Sativa and StillCanna share a culture of compliance with each ensuring they have the necessary regulatory approvals. This is even more important as the combined company will focus on achieving European FSA Novel food compliance prior to the March 2021 deadline. The horizon for the combined company is truly Europe wide for both CBD and for extending the Goodbody CBD wellness brands to select markets in Europe.
“Rarely do you find two companies whose industry strengths complement each other resulting in such a synergistic entity,” added Henry Lees-Buckley.
“We believe only Companies that can control their supply chain, while complying with the upcoming legal framework outlined by the European FSA will succeed in the future marketplace. Through this acquisition both Sativa and StillCanna will benefit through a wider set of market opportunities and compliance”, stated Jason Dussault, CEO of StillCanna.
Key Terms
· StillCanna wishes to explore a potential transaction where StillCanna will acquire the entire issued share capital of Sativa in consideration for which StillCanna will issue StillCanna Shares to the Sativa shareholders on the basis of 0.33651 StillCanna Shares for each Sativa share in issue.
· All options and warrants in Sativa are expected to be exchanged for options and warrants in StillCanna using the same ratio.
· If the transaction were to be carried out based on the exchange ratio referred to above, Sativa shareholders (as at today’s date) would hold approximately 65% of all StillCanna shares following completion, including all option and warrant instruments outstanding.
· It is envisaged that the transaction would be achieved through a UK Scheme of Arrangement under Part 26 of the UK Companies Act 2006.
The LOI provides for an exclusivity period, allowing the Company to conduct due diligence on StillCanna. StillCanna will not pursue any alternative transaction to the proposed acquisition of Sativa during the exclusivity period.
Other than in a limited number of circumstances, if StillCanna does not proceed to make an offer to acquire the shares of the Company pursuant to the LOI, StillCanna will be required to pay a break fee to Sativa at the greater of either, £1,000,000, or if StillCanna enters into an Alternative Transaction, 25% of the value paid by StillCanna or for StillCanna’s securities or assets (as the case may be) in such alternative transaction. Discussions remain at a very early stage and accordingly there can be no certainty that a firm offer will be made.

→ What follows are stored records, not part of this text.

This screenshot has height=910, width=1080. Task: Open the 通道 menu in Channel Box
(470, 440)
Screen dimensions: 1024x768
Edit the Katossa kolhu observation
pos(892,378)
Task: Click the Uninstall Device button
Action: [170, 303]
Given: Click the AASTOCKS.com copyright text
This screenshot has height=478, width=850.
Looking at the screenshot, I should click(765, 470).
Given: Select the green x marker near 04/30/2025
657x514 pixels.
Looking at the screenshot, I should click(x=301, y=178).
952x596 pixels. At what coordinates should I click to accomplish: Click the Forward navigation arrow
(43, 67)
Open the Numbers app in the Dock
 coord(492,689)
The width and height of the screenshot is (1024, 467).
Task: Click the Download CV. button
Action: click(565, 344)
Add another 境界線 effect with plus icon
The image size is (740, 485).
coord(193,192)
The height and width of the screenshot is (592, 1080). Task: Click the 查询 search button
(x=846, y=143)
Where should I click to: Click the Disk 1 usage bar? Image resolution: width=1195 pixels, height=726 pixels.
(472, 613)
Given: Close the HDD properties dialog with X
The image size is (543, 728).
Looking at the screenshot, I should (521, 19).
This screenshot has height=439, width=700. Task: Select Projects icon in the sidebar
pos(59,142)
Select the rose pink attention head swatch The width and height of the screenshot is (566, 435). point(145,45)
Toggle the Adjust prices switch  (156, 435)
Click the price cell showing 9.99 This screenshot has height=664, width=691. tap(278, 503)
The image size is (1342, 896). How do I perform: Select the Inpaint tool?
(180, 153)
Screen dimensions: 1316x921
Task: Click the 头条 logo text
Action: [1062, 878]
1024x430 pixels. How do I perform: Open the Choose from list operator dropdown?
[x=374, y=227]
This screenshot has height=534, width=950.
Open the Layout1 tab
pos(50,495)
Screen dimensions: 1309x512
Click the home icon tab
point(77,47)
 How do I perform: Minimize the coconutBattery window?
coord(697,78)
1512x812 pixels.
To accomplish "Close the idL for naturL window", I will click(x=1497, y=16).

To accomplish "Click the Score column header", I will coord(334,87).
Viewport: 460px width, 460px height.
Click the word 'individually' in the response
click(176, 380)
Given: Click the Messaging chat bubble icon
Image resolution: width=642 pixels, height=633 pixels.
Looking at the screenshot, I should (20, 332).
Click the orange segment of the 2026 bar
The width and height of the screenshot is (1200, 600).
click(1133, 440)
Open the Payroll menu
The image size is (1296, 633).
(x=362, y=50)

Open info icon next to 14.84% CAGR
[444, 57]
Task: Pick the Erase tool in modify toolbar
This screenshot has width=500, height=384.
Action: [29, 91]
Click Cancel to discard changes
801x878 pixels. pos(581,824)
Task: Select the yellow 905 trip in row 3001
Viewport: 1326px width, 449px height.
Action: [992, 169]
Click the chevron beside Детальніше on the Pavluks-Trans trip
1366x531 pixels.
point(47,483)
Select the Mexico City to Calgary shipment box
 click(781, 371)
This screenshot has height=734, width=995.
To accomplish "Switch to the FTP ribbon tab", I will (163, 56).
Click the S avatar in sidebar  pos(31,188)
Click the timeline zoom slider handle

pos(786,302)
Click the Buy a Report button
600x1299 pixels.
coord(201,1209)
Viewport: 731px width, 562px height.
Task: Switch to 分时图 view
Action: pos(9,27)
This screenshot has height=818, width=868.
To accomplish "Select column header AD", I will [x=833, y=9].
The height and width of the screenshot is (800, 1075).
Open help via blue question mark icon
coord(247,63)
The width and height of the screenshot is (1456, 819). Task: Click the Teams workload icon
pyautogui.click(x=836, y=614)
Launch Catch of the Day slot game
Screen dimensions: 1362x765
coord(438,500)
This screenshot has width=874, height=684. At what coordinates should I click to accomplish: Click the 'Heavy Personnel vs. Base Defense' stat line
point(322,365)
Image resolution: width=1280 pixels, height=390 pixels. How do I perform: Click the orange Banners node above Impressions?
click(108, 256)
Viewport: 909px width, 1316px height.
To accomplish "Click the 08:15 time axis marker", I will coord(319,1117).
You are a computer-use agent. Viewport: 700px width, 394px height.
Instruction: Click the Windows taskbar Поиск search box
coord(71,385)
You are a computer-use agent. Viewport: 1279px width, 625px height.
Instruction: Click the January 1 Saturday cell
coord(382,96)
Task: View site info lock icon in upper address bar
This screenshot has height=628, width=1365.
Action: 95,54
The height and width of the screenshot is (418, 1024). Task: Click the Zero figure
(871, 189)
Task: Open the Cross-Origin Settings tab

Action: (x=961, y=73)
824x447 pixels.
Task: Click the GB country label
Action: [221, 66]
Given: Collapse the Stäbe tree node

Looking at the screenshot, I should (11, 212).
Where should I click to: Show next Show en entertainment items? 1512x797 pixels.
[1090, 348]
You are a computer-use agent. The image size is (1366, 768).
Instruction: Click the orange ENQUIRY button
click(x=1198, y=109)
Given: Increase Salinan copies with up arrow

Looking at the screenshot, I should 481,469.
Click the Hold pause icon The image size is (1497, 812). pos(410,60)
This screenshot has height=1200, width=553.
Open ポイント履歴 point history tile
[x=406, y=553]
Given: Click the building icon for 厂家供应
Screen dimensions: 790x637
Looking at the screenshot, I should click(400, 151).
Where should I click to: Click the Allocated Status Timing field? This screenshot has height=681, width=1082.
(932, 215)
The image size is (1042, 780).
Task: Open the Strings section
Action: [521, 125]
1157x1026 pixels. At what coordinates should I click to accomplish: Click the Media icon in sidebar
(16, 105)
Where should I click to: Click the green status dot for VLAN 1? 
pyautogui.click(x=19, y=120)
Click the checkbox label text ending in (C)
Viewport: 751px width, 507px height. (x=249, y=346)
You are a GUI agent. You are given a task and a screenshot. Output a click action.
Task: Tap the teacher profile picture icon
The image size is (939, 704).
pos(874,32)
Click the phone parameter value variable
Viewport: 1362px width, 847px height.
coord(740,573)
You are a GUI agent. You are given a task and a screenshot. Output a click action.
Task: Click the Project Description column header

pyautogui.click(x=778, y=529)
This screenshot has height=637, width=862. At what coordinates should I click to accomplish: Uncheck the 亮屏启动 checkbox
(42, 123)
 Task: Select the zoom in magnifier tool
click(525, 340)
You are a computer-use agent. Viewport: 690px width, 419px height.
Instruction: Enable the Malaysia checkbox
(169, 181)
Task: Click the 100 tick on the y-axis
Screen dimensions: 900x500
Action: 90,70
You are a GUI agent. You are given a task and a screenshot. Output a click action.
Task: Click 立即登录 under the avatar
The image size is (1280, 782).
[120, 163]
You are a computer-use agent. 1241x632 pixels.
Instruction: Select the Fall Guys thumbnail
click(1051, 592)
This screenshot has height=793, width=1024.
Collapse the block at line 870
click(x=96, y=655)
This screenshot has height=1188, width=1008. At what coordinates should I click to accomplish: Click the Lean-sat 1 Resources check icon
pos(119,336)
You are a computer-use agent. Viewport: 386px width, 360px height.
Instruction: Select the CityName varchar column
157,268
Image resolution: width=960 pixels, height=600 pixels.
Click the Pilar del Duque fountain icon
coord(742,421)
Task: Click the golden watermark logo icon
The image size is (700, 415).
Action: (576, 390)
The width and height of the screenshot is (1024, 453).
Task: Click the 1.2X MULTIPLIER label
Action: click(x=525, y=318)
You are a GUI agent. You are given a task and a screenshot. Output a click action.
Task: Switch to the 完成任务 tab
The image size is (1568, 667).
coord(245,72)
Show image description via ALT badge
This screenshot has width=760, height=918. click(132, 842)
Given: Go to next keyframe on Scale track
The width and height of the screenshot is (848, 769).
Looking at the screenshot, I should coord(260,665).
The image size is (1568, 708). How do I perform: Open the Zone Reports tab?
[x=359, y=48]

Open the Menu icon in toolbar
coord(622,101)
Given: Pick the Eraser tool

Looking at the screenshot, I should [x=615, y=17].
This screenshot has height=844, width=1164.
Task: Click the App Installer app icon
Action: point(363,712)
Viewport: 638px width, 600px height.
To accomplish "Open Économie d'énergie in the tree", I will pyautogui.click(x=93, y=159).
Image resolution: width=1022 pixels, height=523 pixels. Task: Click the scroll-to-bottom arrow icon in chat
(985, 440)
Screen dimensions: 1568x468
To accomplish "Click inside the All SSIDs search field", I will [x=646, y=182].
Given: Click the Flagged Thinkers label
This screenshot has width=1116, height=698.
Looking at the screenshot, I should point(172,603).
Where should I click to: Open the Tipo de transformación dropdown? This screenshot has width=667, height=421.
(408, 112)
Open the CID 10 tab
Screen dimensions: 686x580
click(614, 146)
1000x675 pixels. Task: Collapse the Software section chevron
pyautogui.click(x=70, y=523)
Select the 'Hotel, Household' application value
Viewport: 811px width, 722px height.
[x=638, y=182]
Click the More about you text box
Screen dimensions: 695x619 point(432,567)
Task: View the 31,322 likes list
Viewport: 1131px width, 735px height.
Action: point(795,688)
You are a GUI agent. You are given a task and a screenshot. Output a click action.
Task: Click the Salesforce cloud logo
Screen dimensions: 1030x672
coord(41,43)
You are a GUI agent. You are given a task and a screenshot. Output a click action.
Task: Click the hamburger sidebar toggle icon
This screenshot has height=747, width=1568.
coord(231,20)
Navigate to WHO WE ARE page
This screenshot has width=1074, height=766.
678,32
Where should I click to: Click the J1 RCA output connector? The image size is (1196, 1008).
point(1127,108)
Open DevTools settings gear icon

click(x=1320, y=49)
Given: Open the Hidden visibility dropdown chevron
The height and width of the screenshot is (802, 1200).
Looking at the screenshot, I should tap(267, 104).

A further announcement will be made in due course.
Under Rule 2.6(a) of the City Code on Takeovers and Mergers (the “Code”), StillCanna, Inc. must, by no later than 5.00 p.m. BST on 20 May 2020, either announce a firm intention to make an offer for the Company in accordance with Rule 2.7 of the Code or announce that it does not intend to make an offer, in which case the announcement will be treated as a statement to which Rule 2.8 of the Code applies. This deadline can be extended with the consent of the Panel in accordance with Rule 2.6(c) of the Code.
As the terms of the proposed transaction are analogous to a reverse takeover in that the Company’s shareholders may acquire a controlling interest of approximately 65% of all StillCanna shares following completion (on the basis of the exchange ratio referred to above), trading in the Company’s ordinary shares on the AQSE Growth Market will be suspended pending a receipt of a firm intention to make an offer for the Company, or confirmation being received from StillCanna that it does not intend to make an offer.
This announcement has been made with the approval of StillCanna, Inc.